ANNE VE BEBEKLERDE ARSENİK
"Kocaeli genelinde kanser nedeniyle ölümler, tüm ölümlerin yüzde 19'u civarında. Gebze'de 100 ölümden 22'si, Dilovası'nda 100 ölümden 21'i, Gölcük'te 100 ölümden 21'i kanserden. 2008'in ağustos ayında hem Dilovası'nda hem de Kandıra'da havadaki tozları toplamaya başladık. Ayrıca gönüllü gebeleri izlemek ve ilk sütlerinden ve bebeklerin ilk kakalarından örnek alıp analiz ettirelim istedik. Her ayın bir günü 24 saat boyunca havadan toz topladık. Ve içlerinde bakır, alüminyum, arsenik, kadmiyum, çinko, demir gibi sekiz ağır metale ve eser elemente baktık. Toplamda 52 anne, 58 bebekle yüz yüze geldik. Bu ağır metalleri görüştüğümüz anne ve bebeklerin çoğunluğunda saptadık. Bu şu demek: Bu çocuklar yaşamları boyunca her türlü sağlık sorununa açıklar. Boylarında, kilolarında, zihinselnörolojik gelişmelerinde büyüme gerilikleri, ileri yaşlarda kolay hastalanabilme, pek çok solunum yolu, deri ve kanser gibi hastalıkların riski çocuklarda daha yüksek olacak. Bölge hurda demir çelik ve petkokimya sanayinin yoğun olduğu bir bölge. Ve gaz atmosfere çıktıktan sonra kanserojen iki maddeye dönüşüyor, dioksin ve furan.
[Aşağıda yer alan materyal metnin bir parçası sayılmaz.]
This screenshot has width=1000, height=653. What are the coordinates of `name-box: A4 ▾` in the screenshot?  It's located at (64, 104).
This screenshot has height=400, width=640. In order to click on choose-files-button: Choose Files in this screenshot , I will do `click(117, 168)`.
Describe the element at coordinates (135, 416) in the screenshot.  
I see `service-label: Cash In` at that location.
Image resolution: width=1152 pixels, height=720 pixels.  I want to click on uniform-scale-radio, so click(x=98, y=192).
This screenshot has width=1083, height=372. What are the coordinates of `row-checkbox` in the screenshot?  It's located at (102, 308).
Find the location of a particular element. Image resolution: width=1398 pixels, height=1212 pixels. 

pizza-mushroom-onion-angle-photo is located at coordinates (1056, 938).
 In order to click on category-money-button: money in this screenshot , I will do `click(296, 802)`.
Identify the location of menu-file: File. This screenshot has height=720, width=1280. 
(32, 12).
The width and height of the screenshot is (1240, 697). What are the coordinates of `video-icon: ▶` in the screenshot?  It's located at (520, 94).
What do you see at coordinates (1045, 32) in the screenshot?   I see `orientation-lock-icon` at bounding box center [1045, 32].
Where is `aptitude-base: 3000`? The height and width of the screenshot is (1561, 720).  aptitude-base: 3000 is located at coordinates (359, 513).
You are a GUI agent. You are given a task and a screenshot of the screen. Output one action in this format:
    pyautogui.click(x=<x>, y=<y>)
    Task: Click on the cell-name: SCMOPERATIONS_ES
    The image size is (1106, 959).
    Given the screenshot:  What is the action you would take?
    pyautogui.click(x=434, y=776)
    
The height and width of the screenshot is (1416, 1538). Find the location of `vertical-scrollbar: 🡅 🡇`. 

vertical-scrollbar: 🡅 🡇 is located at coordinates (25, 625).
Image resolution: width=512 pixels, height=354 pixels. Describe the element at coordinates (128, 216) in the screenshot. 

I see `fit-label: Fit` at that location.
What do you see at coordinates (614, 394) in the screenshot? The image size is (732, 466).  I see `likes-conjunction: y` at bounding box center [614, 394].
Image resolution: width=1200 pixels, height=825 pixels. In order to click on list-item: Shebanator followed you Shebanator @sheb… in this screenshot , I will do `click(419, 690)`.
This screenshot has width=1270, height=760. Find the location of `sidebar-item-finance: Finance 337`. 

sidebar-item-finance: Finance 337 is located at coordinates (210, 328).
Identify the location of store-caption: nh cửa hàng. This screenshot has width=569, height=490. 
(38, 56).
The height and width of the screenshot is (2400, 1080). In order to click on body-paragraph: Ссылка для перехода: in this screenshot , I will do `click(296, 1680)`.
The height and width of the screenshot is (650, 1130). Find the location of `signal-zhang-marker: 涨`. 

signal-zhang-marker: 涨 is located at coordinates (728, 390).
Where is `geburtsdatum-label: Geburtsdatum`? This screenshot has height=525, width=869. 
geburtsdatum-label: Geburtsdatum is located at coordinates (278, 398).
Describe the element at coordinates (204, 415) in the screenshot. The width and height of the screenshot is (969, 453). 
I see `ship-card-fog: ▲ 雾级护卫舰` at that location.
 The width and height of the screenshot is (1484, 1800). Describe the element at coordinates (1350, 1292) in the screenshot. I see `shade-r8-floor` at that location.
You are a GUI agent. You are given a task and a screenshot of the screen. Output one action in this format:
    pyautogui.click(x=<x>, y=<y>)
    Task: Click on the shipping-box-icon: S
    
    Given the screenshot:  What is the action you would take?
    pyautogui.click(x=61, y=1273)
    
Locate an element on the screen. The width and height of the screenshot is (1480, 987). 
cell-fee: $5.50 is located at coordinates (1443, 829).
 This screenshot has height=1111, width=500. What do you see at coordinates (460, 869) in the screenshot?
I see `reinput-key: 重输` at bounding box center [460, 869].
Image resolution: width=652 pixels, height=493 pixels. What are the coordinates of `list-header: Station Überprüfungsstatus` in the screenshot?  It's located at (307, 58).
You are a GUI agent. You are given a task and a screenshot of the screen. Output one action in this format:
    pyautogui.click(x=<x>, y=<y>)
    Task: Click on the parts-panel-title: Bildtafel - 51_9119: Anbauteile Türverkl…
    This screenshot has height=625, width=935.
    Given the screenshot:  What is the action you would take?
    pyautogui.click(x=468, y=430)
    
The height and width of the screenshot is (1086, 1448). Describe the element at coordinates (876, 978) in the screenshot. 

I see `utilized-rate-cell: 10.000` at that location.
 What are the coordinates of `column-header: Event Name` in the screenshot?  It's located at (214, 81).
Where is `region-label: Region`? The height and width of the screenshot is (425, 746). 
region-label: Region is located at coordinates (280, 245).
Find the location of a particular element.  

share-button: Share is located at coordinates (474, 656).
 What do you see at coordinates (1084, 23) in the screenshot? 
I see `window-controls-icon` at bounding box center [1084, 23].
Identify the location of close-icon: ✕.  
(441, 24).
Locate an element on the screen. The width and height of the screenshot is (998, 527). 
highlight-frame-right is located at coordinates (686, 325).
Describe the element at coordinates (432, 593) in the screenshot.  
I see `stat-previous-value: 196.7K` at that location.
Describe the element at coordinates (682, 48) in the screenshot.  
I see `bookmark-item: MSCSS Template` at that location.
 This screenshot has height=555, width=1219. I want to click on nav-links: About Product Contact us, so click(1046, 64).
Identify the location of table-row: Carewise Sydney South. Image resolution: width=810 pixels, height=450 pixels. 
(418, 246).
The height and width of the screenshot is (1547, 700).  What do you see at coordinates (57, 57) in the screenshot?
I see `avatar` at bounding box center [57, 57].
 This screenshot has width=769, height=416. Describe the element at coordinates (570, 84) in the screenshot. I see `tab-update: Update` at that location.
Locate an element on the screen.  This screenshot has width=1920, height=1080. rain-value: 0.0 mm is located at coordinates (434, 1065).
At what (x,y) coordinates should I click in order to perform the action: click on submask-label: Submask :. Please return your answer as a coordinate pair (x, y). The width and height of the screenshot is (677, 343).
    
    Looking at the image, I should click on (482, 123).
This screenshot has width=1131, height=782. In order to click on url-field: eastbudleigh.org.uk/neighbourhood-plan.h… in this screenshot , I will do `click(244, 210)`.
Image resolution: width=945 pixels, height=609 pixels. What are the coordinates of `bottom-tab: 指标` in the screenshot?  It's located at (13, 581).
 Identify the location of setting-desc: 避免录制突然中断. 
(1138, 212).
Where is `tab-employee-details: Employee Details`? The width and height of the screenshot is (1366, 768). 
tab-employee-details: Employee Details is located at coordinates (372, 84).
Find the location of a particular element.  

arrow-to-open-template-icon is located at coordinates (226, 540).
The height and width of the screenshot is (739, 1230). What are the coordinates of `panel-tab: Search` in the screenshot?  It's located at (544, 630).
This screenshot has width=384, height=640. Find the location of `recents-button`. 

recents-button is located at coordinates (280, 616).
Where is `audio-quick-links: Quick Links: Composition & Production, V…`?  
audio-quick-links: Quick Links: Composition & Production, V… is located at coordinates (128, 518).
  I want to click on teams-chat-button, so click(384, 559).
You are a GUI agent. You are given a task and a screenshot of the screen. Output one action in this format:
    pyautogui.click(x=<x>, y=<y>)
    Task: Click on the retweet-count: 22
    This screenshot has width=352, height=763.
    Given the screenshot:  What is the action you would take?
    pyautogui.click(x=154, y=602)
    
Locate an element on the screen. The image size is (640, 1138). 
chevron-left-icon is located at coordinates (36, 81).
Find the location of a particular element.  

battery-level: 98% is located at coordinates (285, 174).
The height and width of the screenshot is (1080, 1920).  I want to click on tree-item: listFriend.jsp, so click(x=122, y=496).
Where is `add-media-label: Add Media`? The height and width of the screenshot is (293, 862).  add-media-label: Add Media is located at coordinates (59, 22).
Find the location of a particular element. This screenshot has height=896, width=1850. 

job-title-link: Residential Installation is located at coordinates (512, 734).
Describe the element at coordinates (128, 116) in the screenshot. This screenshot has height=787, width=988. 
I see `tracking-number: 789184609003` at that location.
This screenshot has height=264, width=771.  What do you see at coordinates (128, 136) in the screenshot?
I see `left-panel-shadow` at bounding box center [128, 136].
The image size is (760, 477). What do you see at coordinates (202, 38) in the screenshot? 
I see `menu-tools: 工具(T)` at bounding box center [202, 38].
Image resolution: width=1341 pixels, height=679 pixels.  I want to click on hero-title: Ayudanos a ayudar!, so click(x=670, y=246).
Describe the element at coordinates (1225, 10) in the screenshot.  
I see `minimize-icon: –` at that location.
Dolayısıyla burada öncelikle hammaddenin değiştirilmesi ya da azaltılması gerekir. Hurda demir potanın içinde eritildiği zaman bütün o toz duman fabrikanın sathına yayılıyor, oradan da dağılıyor. Halbuki bunun teknolojisi var, sadece biraz para harcamaları gerekiyor, karlarından vazgeçmeleri gerekiyor, insan sağlığı ve doğa için. Kapalı sistemler kurulması ve filtrasyon sisteminin işletilmesi gerekiyor. Üstelik filtrasyonda her şeyi geriye toplamak mümkün."